Tuesday, January 20
Daily News Stuff 20 January 2026
Here's Someone Else's Soundcloud Edition
Here's Someone Else's Soundcloud Edition
Top Story
- Two things to clarify from yesterday. First, that quote at the top of the post explaining the DRAM Apocalypse was from Jatin Malik, an engineer at Atlassian.
Second, brains are computers.
- Agent psychosis: Are we going insane? (Armin Ronacher)
Apparently, yes:You can use Polecats without the Refinery and even without the Witness or Deacon. Just tell the Mayor to shut down the rig and sling work to the polecats with the message that they are to merge to main directly. Or the polecats can submit MRs and then the Mayor can merge them manually. It's really up to you. The Refineries are useful if you have done a LOT of up-front specification work, and you have huge piles of Beads to churn through with long convoys.
That's from the Gas Town Emergency User Manual which would be a great name for a work of surrealist speculative fiction but is quite literally a user manual.Looking at Gas Town (and Beads) from the outside, it looks like a Mad Max cult. What are polecats, refineries, mayors, beads, convoys doing in an agentic coding system? If the maintainer is in the loop, and the whole community is in on this mad ride, then everyone and their dæmons just throw more slop up. As an external observer the whole project looks like an insane psychosis or a complete mad art project. Except, it's real? Or is it not? Apparently a reason for slowdown in Gas Town is contention on figuring out the version of Beads, which takes 7 subprocess spawns. Or using the doctor command times out completely. Beads keeps growing and growing in complexity and people who are using it, are realizing that it's almost impossible to uninstall. And they might not even work well together even though one apparently depends on the other.
What is Beads?
Beads is a quarter of a million lines of code to manage Markdown files in Git repositories.

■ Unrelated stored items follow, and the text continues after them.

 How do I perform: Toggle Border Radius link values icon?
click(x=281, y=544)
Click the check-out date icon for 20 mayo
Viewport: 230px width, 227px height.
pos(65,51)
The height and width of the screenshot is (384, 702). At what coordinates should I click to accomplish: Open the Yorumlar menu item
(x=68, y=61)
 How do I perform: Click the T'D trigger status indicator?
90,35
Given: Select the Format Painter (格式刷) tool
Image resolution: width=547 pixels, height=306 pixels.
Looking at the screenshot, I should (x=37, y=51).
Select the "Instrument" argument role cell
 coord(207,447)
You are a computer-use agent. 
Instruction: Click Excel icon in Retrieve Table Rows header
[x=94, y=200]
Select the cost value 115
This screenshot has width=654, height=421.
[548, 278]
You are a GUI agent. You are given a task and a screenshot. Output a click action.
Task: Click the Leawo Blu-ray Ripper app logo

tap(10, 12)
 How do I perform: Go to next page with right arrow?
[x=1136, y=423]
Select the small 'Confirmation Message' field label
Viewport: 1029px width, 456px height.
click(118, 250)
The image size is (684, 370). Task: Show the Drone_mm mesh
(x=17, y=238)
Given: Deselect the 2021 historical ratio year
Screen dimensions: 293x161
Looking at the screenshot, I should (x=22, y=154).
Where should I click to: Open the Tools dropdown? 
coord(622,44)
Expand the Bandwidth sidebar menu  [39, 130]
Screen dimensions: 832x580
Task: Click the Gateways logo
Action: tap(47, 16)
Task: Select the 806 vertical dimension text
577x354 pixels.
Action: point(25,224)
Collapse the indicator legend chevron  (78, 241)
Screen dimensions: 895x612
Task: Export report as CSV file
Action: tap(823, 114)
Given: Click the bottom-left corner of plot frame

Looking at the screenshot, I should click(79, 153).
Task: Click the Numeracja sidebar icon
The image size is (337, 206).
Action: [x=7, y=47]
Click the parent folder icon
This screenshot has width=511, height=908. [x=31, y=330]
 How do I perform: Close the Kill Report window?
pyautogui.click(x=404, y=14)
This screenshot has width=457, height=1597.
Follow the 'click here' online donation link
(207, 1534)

I have written entire enterprise systems with paying customers and decade-long track records that are no larger than that.
But I didn't have agentic AI to help me, so they actually worked.
There's a term in programming called technical debt, which measures the cost of a quick fix that you know you will have to rip out and fix properly one day.
Vibe coding is the technical debt singularity.
Tech News
- Minecraft-meets-Torchlight game Hytale supports modding out of the box. So someone modded in Hytale. (Tom's Hardware)
You can play the entire game inside the game.
You can also run Windows 95 as a mod inside Hytale.
And Doom.
The game has been out for a week.
- Dumbphone owners have lost their minds: The deranged rantings of a smartphone owner. (Wired)
It's hard to know where to even start with this. The author - self-reportedly Gen Z - has a crippling codependency with her iPhone, and her friends who have abandoned such devices for dumbphones are crippled without them.
They're like walking, talking, quarter-million line codebases that can only do a single task, and fail even at athat.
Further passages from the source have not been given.